Not. aux parties (LR) :
CC Société [4]
CC [6]
CC Me Xavier BONTOUX
Copie dossier
le
Tribunal JUDICIAIRE d’Angers
Pôle Social
JUGEMENT DU HUIT DECEMBRE DEUX MIL VINGT CINQ
DEMANDEUR :
Société [4]
[Adresse 10]
[Adresse 9]
[Localité 3]
représentée par Me Xavier BONTOUX, avocat au barreau de LYON,, dispensé de comparution
DÉFENDEUR :
[6]
Département juridique
[Adresse 1]
[Localité 2]
Représentée par Madame [A] [B], chargée d’affaires juridiques auprès de la [8], munie d’un pouvoir
COMPOSITION DU TRIBUNAL
Président : Jean-Yves EGAL, Premier Vice-Président
Assesseur : E. POCQUEREAU, Représentants des non salariés
Assesseur : A. NOURRY, Représentant des salariés
Greffier : N. LINOT-EYSSERIC, Greffier
DÉBATS
L’affaire a été débattue publiquement à l’audience du 08 Septembre 2025.

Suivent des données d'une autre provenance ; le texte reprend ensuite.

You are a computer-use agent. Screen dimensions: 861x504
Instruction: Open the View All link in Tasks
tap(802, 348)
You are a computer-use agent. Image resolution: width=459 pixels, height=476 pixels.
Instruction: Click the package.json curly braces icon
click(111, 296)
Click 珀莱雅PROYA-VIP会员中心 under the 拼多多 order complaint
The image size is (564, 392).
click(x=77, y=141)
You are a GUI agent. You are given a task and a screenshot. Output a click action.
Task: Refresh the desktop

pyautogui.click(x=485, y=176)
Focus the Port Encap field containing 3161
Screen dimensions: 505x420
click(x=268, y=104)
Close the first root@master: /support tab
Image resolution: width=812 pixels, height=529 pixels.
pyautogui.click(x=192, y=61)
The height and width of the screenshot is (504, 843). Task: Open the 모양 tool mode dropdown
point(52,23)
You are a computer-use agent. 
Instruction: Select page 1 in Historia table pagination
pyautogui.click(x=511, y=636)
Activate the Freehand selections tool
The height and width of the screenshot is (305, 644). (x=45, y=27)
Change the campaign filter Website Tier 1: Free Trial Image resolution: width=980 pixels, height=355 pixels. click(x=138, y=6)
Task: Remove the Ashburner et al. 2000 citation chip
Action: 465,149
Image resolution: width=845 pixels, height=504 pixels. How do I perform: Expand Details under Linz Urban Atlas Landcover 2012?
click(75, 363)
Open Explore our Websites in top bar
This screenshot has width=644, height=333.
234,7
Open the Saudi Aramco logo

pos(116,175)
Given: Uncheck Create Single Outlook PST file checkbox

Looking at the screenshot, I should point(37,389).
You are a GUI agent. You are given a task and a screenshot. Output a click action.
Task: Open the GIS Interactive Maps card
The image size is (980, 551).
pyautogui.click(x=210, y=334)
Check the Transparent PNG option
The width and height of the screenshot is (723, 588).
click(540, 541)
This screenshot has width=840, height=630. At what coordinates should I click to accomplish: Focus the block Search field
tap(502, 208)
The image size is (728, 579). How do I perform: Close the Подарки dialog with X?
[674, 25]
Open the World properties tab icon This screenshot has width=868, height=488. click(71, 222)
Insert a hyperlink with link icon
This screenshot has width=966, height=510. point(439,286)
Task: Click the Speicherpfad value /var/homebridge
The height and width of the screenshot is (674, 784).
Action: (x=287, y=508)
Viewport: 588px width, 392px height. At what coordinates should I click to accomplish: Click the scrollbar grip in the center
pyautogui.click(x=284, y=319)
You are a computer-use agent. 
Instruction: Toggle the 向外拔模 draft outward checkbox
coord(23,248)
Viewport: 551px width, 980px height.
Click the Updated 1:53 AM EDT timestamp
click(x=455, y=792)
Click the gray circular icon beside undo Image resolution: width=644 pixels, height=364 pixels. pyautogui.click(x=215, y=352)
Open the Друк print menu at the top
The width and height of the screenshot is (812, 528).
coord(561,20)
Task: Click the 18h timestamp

Vu les articles L.142-1 et suivants du Code de la sécurité sociale portant organisation du contentieux de la Sécurité sociale,
Après avoir entendu les parties en leurs explications et conclusions, le Président a fait savoir aux parties que le jugement serait rendu par mise à disposition au Greffe le 08 Décembre 2025.
JUGEMENT du 08 Décembre 2025
Rendu à cette audience par mise à disposition au Greffe, en application
de l’article 450 alinéa 2 du Code de procédure civile,
Signé par Jean-Yves EGAL, PremierVice-Président en charge du Pôle social, et par N. LINOT-EYSSERIC, Greffier.
EXPOSE DU LITIGE
Le 14 septembre 2022, M. [D] [C], salarié de la SAS [4] (l’employeur) en qualité de technicien SAV a été victime d’un accident du travail pris en charge par la [7] (la caisse) au titre de la législation sur les risques professionnels.
Par courrier du 29 juillet 2024, la caisse a informé l’employeur de sa décision d’attribuer au salarié, en conséquence de cet accident du 14 septembre 2022 consolidé à la date du 20 juin 2024, un taux d’incapacité permanente partielle (IPP) de 10 % au titre des séquelles suivantes : « limitation légère de tous les mouvements de l’épaule gauche chez un droitier ».
Par courrier reçu le 08 octobre 2024, l’employeur a contesté ce taux d’IPP devant la commission médicale de recours amiable qui, en sa séance du 26 novembre 2024, a rejeté son recours et confirmé la décision de la caisse.
Par courrier recommandé envoyé le 21 janvier 2025, l’employeur a saisi le pôle social du tribunal judiciaire d’Angers.
Aux termes de ses conclusions du 29 août 2025 l’employeur, dispensé de comparaître à l’audience du 08 septembre 2025 à laquelle l’affaire a été retenue, demande au tribunal de :
— à titre principal, lui déclarer inopposable la notification de taux d’IPP attribué au salarié au titre de son accident du 14 septembre 2022 ;
— à titre subsidiaire, réduire le taux d’IPP à 8% ;
— à titre infiniment subsidiaire, ordonner avant dire-droit une expertise médicale judiciaire et fixer la mission de l’expert conformément à ses propositions.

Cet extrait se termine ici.